Examine each line of the listing below. Copy those in which the string "pixels" appears.

(RECORD EXTRACTS):

+++

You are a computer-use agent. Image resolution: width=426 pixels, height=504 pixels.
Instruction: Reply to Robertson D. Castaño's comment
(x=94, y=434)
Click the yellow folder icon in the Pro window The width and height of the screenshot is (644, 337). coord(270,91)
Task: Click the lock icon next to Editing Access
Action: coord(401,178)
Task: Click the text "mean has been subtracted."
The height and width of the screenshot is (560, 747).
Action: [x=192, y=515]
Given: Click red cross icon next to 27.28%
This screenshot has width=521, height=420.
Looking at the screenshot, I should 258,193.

+++

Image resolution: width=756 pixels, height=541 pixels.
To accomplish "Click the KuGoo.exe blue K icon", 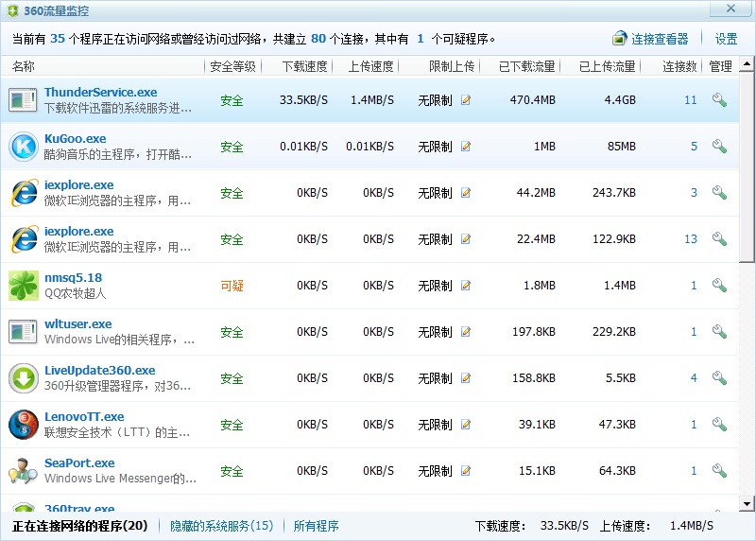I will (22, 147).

+++

(TASK RESPONSE):
You are a computer-use agent. Image resolution: width=426 pixels, height=504 pixels.
Image resolution: width=756 pixels, height=541 pixels.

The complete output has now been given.